DATE: THURSDAY, March 21, 1991                   TAG: 9103210105
SECTION: NATIONAL/INTERNATIONAL                    PAGE: A-3   EDITION: METRO 
SOURCE: HOWARD KURTZ/ THE WASHINGTON POST
DATELINE:                                 LENGTH: Medium


CALLERS PAY TO LEND OWN CONVICTIONS

The Boston Herald, breaking new ground for lurid coverage of a murder trial, asked its readers this week to dial a 900 number and pronounce the defendant guilty or innocent.

The gritty tabloid, and most of the New England media, have been going wild over the trial of Pamela Smart, the New Hampshire woman accused of conspiring with her teen lover in her husband's murder.

"You be the judge," the paper said in a front-page box alongside its story on Smart taking the witness stand to deny plotting the murder. "Do you believe Pamela Smart was involved in the plot to kill her husband?
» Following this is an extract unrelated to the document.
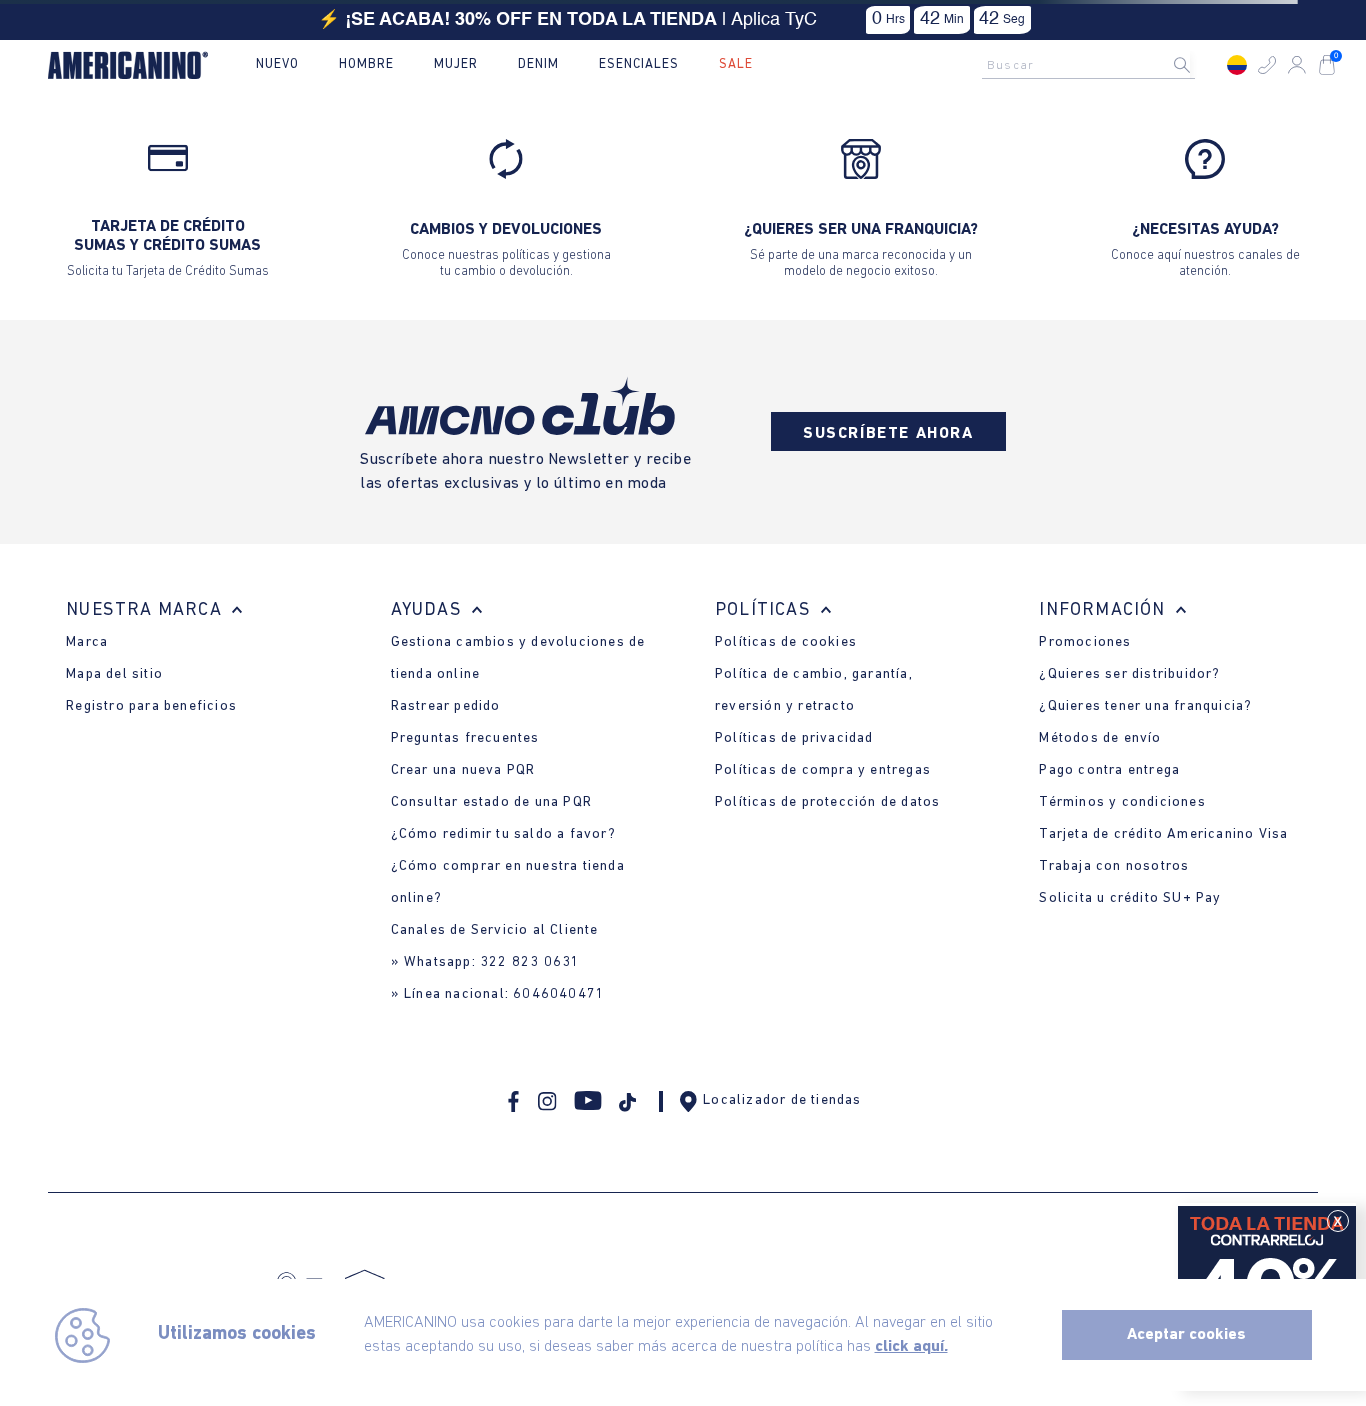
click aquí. (911, 1347)
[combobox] (1094, 65)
Voice your opinion by calling the Herald hotline at 1-900-988-5483." The cost: 95 cents a minute.

Readers have rendered their verdict: 84 percent of the 644 callers declared Smart guilty. Could such a poll affect the Smart jury? "We talked about it," says Managing Editor Alan Eisner. "Our conclusion was that it would not influence the case. Everyone knows it's not a scientific survey. . . . It's only those people who are interested enough to call in."
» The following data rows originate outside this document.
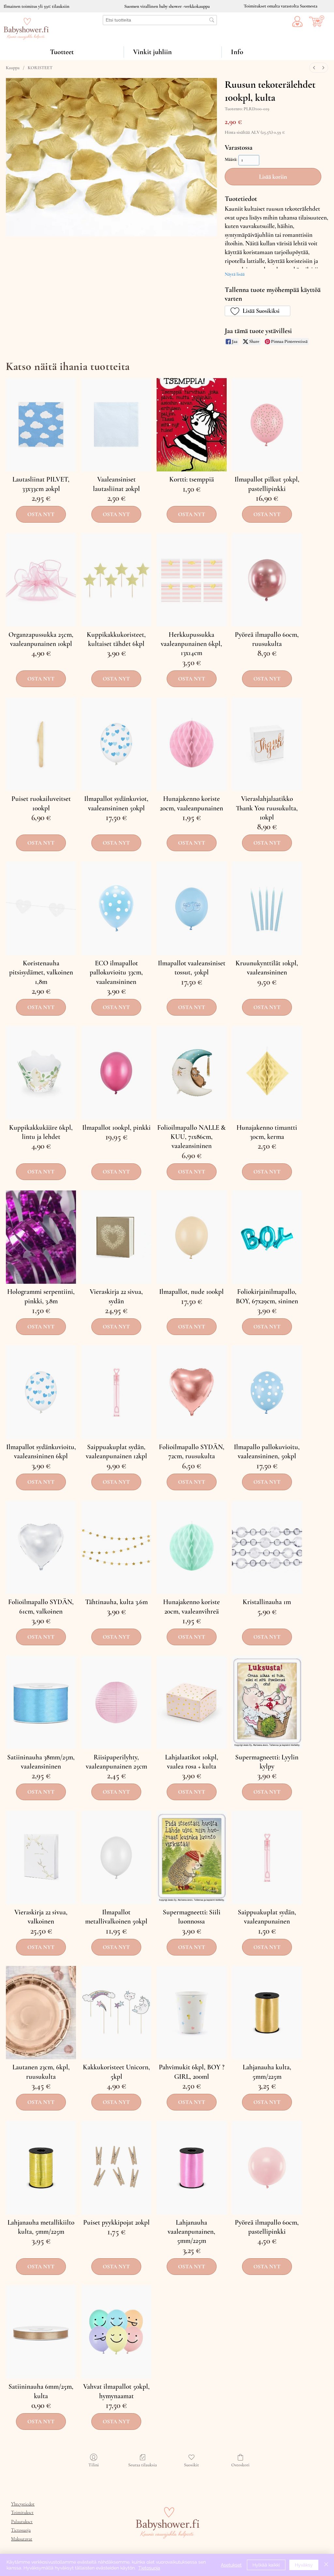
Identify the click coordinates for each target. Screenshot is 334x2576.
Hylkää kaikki (266, 2565)
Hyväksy (304, 2565)
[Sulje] (326, 2565)
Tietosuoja (21, 2530)
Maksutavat (21, 2539)
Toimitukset (22, 2512)
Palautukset (22, 2521)
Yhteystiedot (23, 2504)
Eisner dismisses any suggestion of profiteering, saying the paper made $160 on the 900 line and is donating the money to charity.

"It's in the old Hearst tradition of entertainment rather than news," says Ellen Hume, executive director of Harvard's Joan Shorenstein Barone Center on the Press, Politics and Public Policy. "Here we are building on someone's real tragedy. . . . When there's a circus atmosphere, one worries about the effect on the jury."

There seems little doubt where the Herald stands. Under the screaming headline "COLD AS ICE," columnist Peter Gelzinis described Smart: "Lips so thin and tight as to be all but invisible. Eyes with all the warmth of two early-warning missile-detection screens. And not so much as the mist of a tear to be found." Gelzinis declared it "the general consensus of the overflow crowd huddled around that Pepsi machine in the waiting room" that "Pam" should "get the guillotine."

The ABC-TV affiliate in Manchester has provided live coverage of the trial, including its tales of blue movies, lost virginity and a rock'n'roll striptease.

"It's been the hottest thing in these parts for at least six weeks now," Eisner said. "Everyone's going crazy on it."